The Emergency Committee for Israel was a major player in the fight for the Jewish vote in the latest US elections, taking care to represent Obama
as anti-Israel and reluctant to fight Iran's nuclear program.
Their anti-Obama campaign included videos and press releases which depicted the president in a negative light.
The charge against Hagel's appointment took a similar direction. The same group that tried to discredit Obama is now on a mission to undercut Hagel's appointment. Having unearthed past Hagel quotes the group released a scathing advert on TV channels in New York and Washington.
"While President Obama says all options are on the table, Hagel says military action is not a viable, feasible action," the ad said.
From the anti-Hagel advert
Republicans are apparently under the impression that the presidential elections are still going on considering that Dan Senor, Mitt Romney's senior foreign policy adviser, continues to appear on TV to slam Hagel's appointment.
Anti Obama advert
In response, David Axelrod, the brains behind Obama's election campaign, twitted a warning: "Supporters of Israel, of which I am one, also make a huge mistake by depicting Hagel as hostile." Senor and Axelrod are both Jews and Israel supporters, though they represent opposite views in the current political debate.
The argument has also reached US media with Washington Post columnist Jennifer Rubin taking up the rightist position in criticizing Hagel and the New York Times' Richard Cohen advocating for the ex-senator. Cohen says that Hagel's Senate hearing should decide who Israel's true friends really are.
Ari Fleischer, Jewish White House spokesman for the Bush administration, told CNN that Hagel will be a "disaster" for Israel. Aaron Miller, a Jewish-American diplomat whose interview with Hagel in 2006 provided ammunition against his appointment, said that Hagel's statements were distorted.
While the pro-Israel American Right attacked the Hagel appointment, the Left has played the defense through the National Jewish Democratic Council, J Street and other organizations.
Hold the same views. Obama and Hagel (Photo: MCT)
The conflict over the new defense secretary is reminiscent of Israel's settlement debate. Right wingers are convinced they are patriots defending the nation while the Left thinks Israel needs "tough love. "
Obama will not fold
Republican Senator Lindsey Graham defined Hagel's proposed role as defense secretary as the "most opposed" to Israel in history.

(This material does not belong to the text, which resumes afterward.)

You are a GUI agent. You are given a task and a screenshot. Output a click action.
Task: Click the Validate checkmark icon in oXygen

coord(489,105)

However, many would note that Caspar Weinberger, President Ronald Reagan's defense secretary, was much more critical of Israel than Hagel.
Hagel's record does include a few questionable statements, like his reference to the American Israel Public Affairs Committee (AIPAC) as the "Jewish Lobby" and his refusal to sign petitions by AIPAC.

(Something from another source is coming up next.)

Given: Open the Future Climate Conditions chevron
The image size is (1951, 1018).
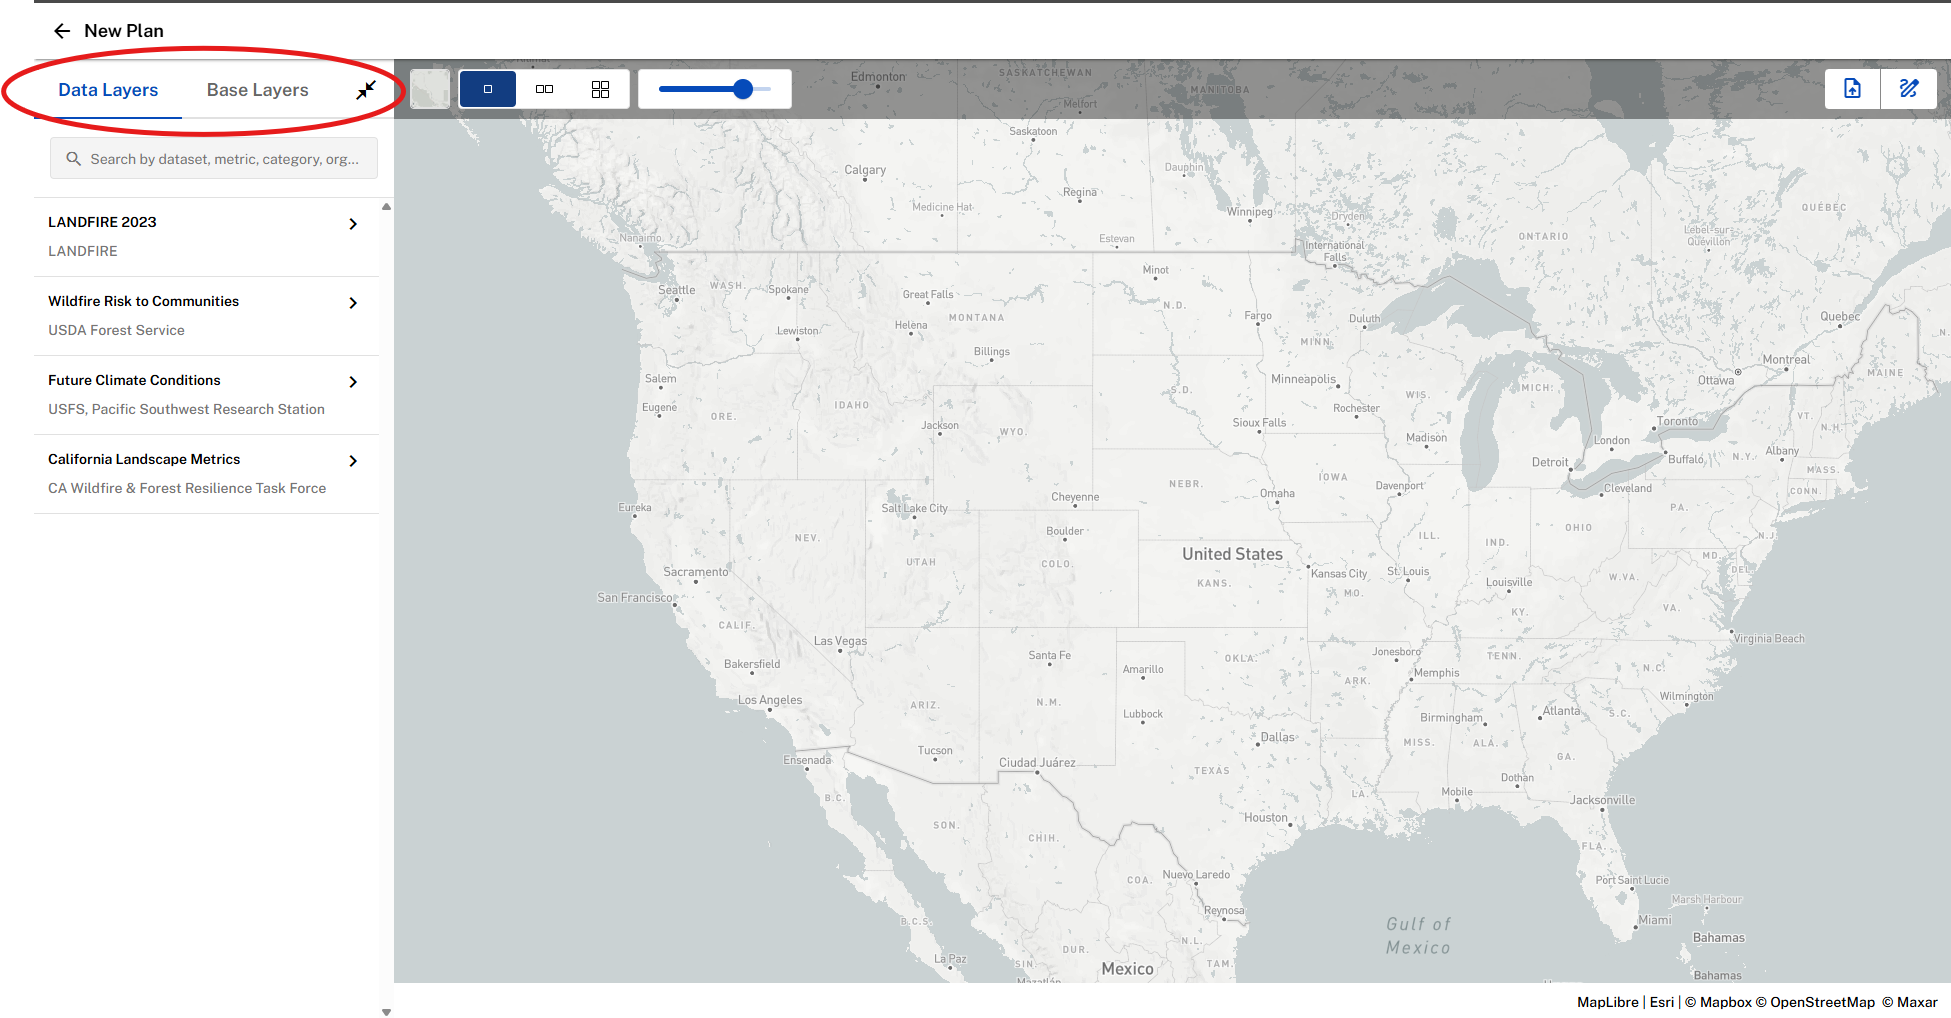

Indeed he has a lot to explain in the upcoming Senate hearing and in private regarding Israel and Iran. Nevertheless, as a senator he consistently voted for military aid for Israel and initiated anti-Hamas
legislation in 2006.
Eric Cantor, Jewish leader of the Republican majority in the House and a staunch Israel supporter, announced his disappointment at Hagel's nomination. Obama, however, is showing no signs of capitulating.
In fact, Israel has nothing to do with Obama's choice. Obama's Israel and Iran policy hasn't changed. His decision is based on the belief that Hagel will stand strong in the face of pressure against major cuts in the defense budget.

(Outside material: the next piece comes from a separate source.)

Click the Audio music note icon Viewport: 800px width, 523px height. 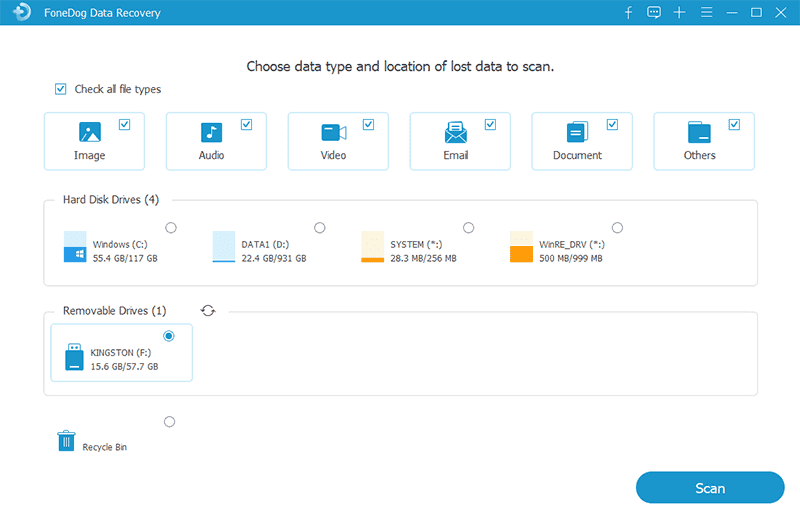point(211,133)
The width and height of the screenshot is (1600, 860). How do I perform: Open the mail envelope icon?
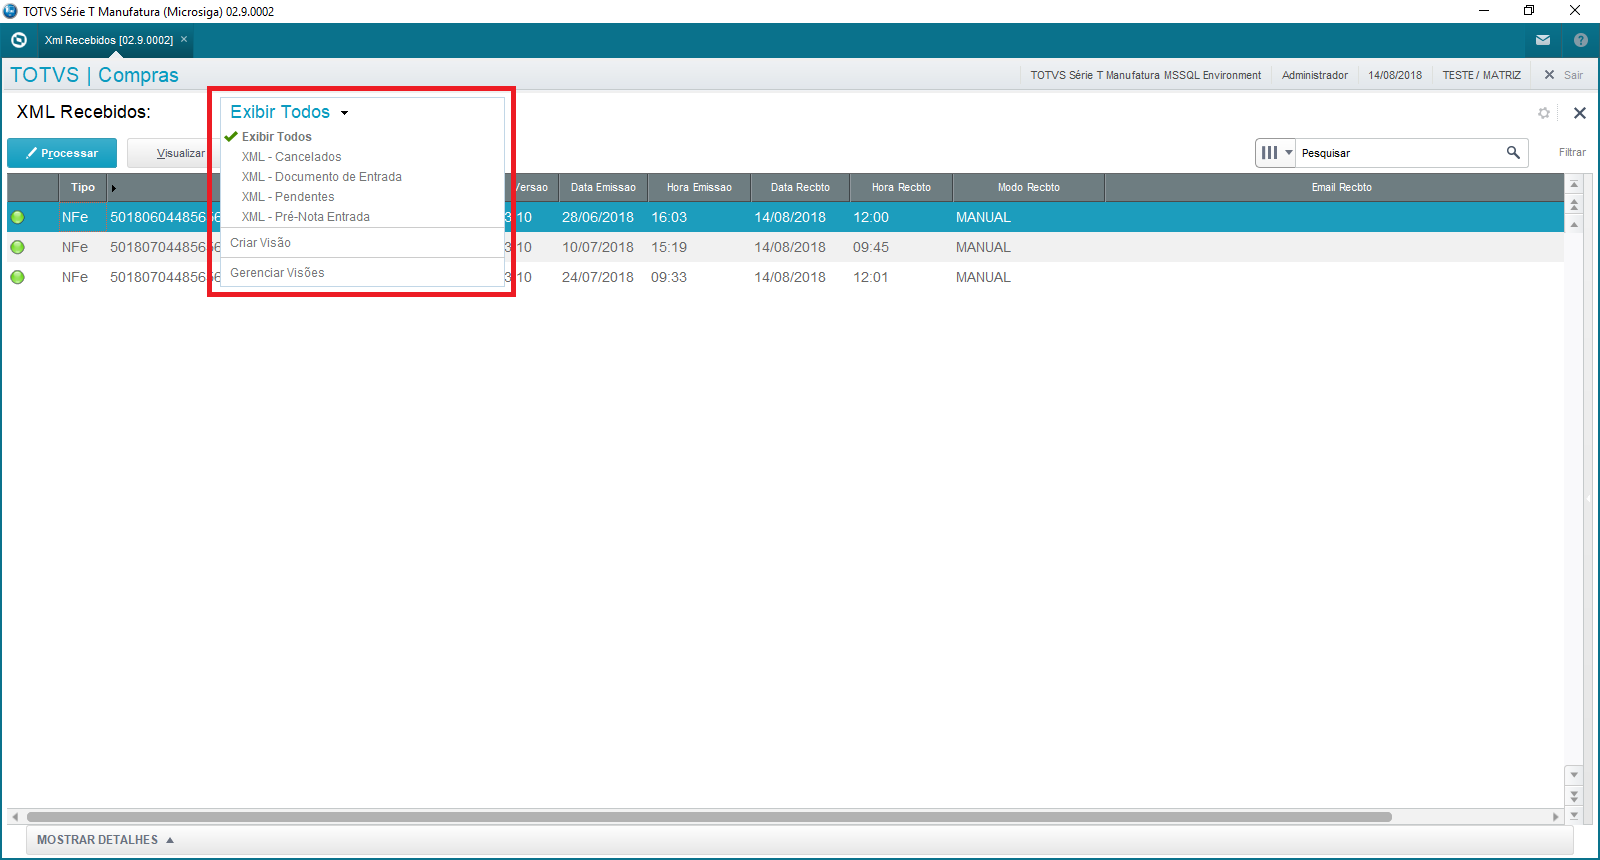[x=1543, y=40]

Hagel himself is far from being anti-Israel. But to win the Senate's trust he will have to convince at least 10 Democrat senators, Jewish and non-Jewish Israel supporters, to remove their objection to his appointment.
Hagel made the first step in this direction in an interview for a Nebraska paper and in private talks.
The White House examined Hagel's voting history regarding Israel and Iran and came to the conclusion that as far as US-Israel military cooperation and sanctions against Iran go, Hagel's views are in line with the president's.
Sources close to Obama were satisfied with Hagel's views regarding the two-state solution – not just as an American interest but as an Israeli one, as well.